With the HLH Holiday Networking Party just around the corner I thought I would take a moment to go over a few points that can help anyone have a successful networking event. Networking events are really interesting. Over the past 15 years I have met many contacts in Asia and around the world. Some I have done business with but the majority of them I have never done business with…yet. The interesting thing is that many of these same contacts end up being friends and that is how I know that I am having successful networking events.

Because if you are going to networking events and coming away with friends then you know that you are being yourself and being genuine, which are both a big part of giving a great first impression. For business contacts, a great first impression goes a long way to establishing trust for potential future collaboration. Below are the 3 things that I focus on when attending any networking event.

Digital is the new normal, but business cards still rock – If I could only pick one way to connect with someone at an event it would still be exchanging business cards. Why do I feel this way?

  1. Despite digital being the home of social media, exchanging business cards is simply a better social experience that is often accompanied with the shaking of hands to start a more personal connection. Plus we all live online all the time, so live in the physical world when the opportunity presents itself, not looking at your smartphone will help people feel you are valuing the time you are spending with them.
  2. After a trade show or a networking event I find it easier to look at business cards while writing follow up emails, even if I am also connected to the people digitally. A modern day business card generally has all contact details at a glance, including online handles. It is not just for logistical reasons that I prefer looking at business cards while following up but more importantly for the reasons below.
  3. The most important reason that I prefer a tangible business card? It is a little trick I learned over 20 years ago. If I meet you and we exchange business cards, while still talking to you I will look at your card and then your face and continue back and forth. This helps me to imprint your face onto your company name and/or logo on your business card. I can look at business cards from 15 years ago and still remember the persons face. In many cases I can still remember the details of the conversation I had with that person. Plus, your business card likely has some keywords that describe you or your companies skills that help to keep a conversation going. Also, the back or front of a business card is for taking notes, these notes are also visual cues to help recall encounters in even greater depth. I will generally make a couple of quick bullet point notes on a business card after speaking with anyone. It is a good trick, try it the next time you are at an event.

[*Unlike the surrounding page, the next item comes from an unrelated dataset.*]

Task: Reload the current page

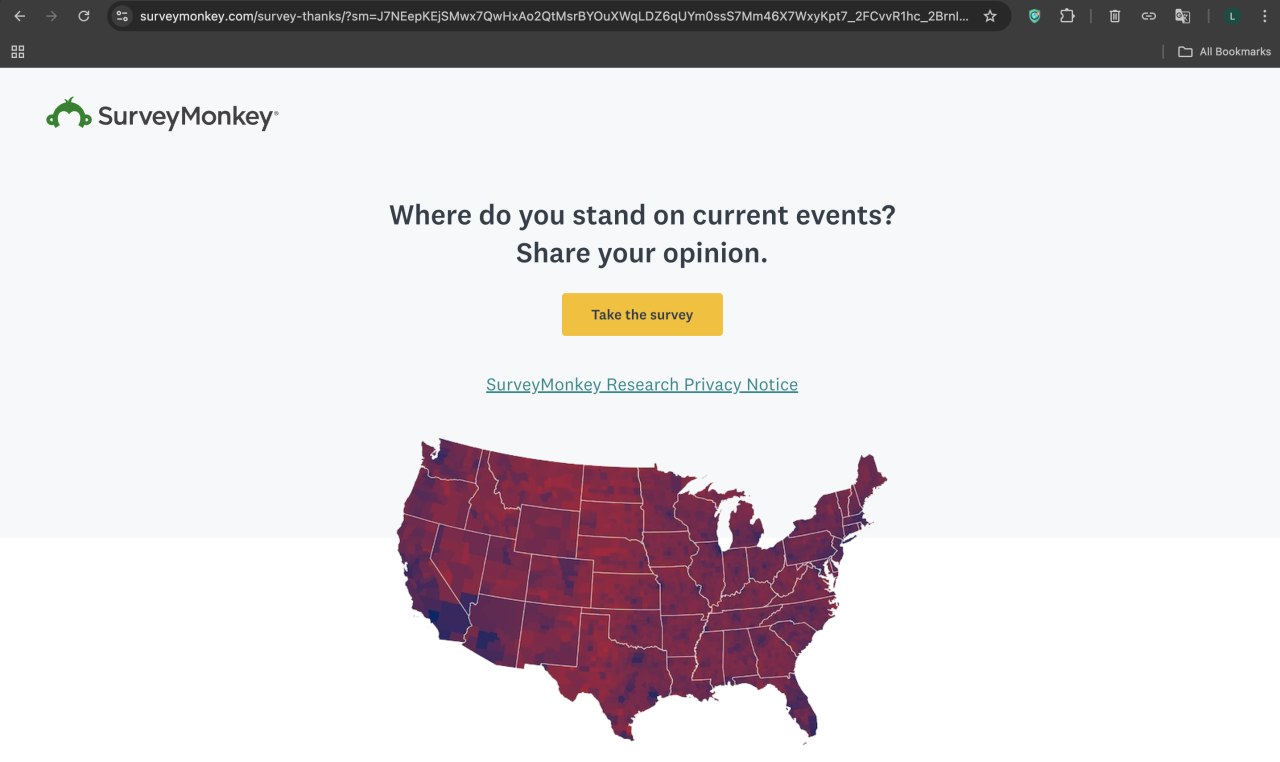Action: (x=84, y=16)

Just be yourself and be positive – Most networking events are a lot less formal than other business settings. So be yourself, have a drink, and relax. But at the same time don’t loosen so much that you are slamming tequila shots in front of potential customers or business partners (I am referring to Vegas 1997, don’t do that). Find a balance that matches the tone of the event you are at.

Be positive and most importantly bring a smile. That same disarming smile that you share with your friends and family. It will go a long way to opening doors for you. When I network with people and look to collaborate it is not just the fact that you have X, Y, or Z skills that makes me want to work with you. I am also checking to see if you are a positive person who I believe can help solve problems when they arise. Someone who I believe sees a business relationship as a two way street.

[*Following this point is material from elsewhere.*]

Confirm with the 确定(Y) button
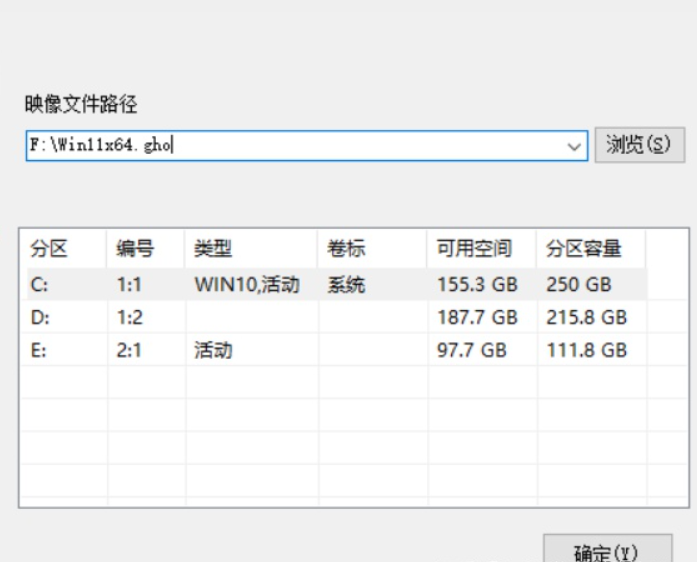 pyautogui.click(x=607, y=550)
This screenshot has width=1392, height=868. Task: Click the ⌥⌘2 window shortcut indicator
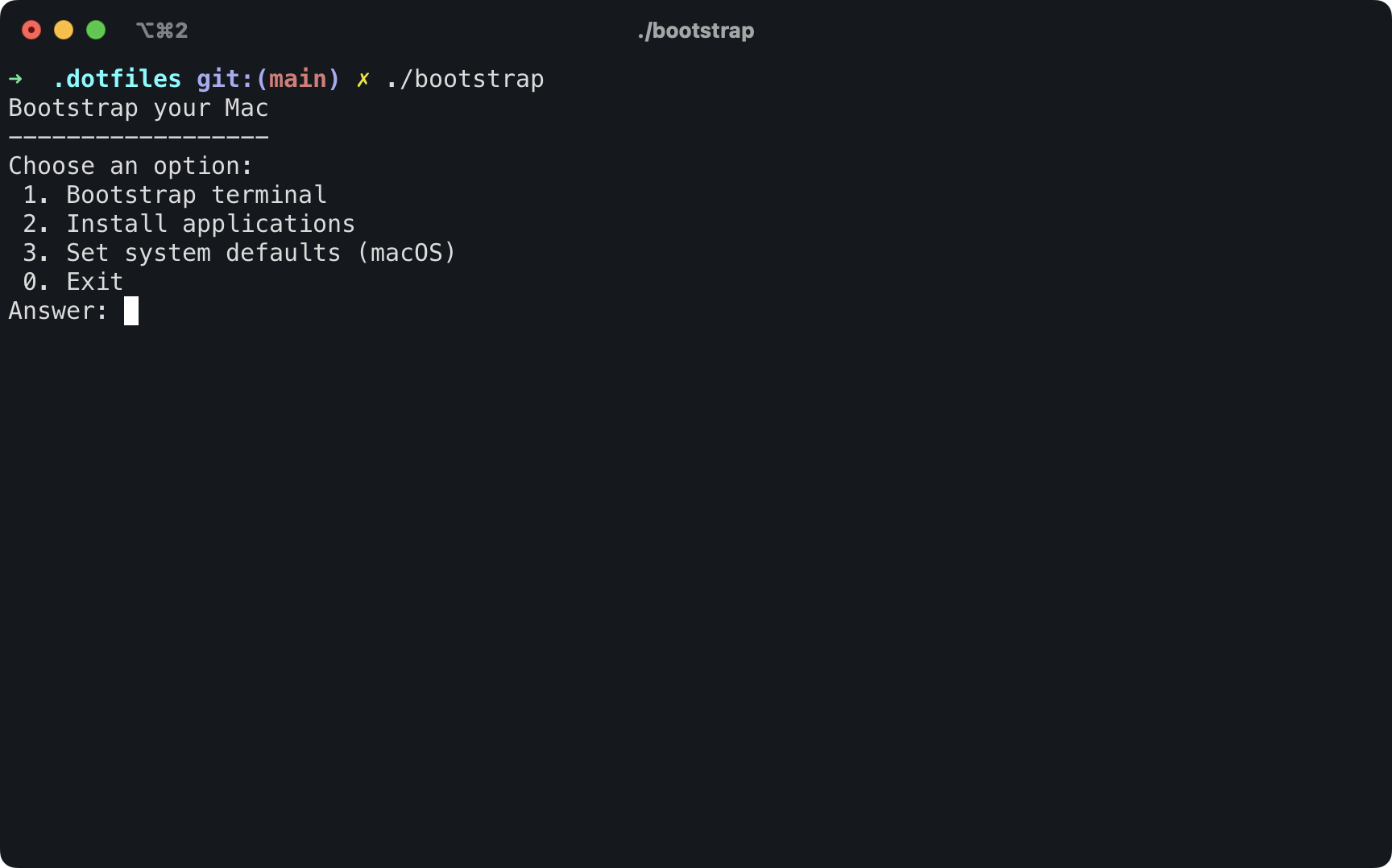(x=162, y=31)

Make a clear representation of your company and your skills – I have been to too many events where I have met people who completely misrepresent what they can do which results in a lot of wasted time following up trying to qualify people who are impossible to qualify for the project I have in mind. A very long time ago (when I was young) I would say, “yes, I can do that” to just about every opportunity that came my way. Thinking, I will figure out how later. Every time I did this it simply led to problems where I would get in over my head.

Saying you are great at CAD when you are already very well versed in CAD is OK because you likely have enough knowledge to push yourself to the needed level of expertise to complete a job. Saying you are great at CAD just because you have software installed on your computer will only bring you and your contacts future misery. People appreciate when you simply make an honest representation of your skill sets, plus, you really don’t want to take on tasks that you are fundamentally unqualified to complete, it will only bring you problems. At a networking event you have no idea what skills someone is looking for, you have no idea what cool projects are floating around that room, so don’t try to bluster, instead highlight the skills that you are really great at. Chances are that someone in the room needs someone with the skills are are actually really good at.

If you combine a positive attitude with a bit of honesty and just be genuine, you will lay the foundations of trust and come away with a lot of contacts. A great result for any networking event. If you also use my business card trick you will recall your contacts and conversations in greater detail, which will ultimately help you collaborate better in the future and win business. If you are joining HLH for the networking party have a great time on Saturday 🙂

Gary Moran

At HLH, we make things for you.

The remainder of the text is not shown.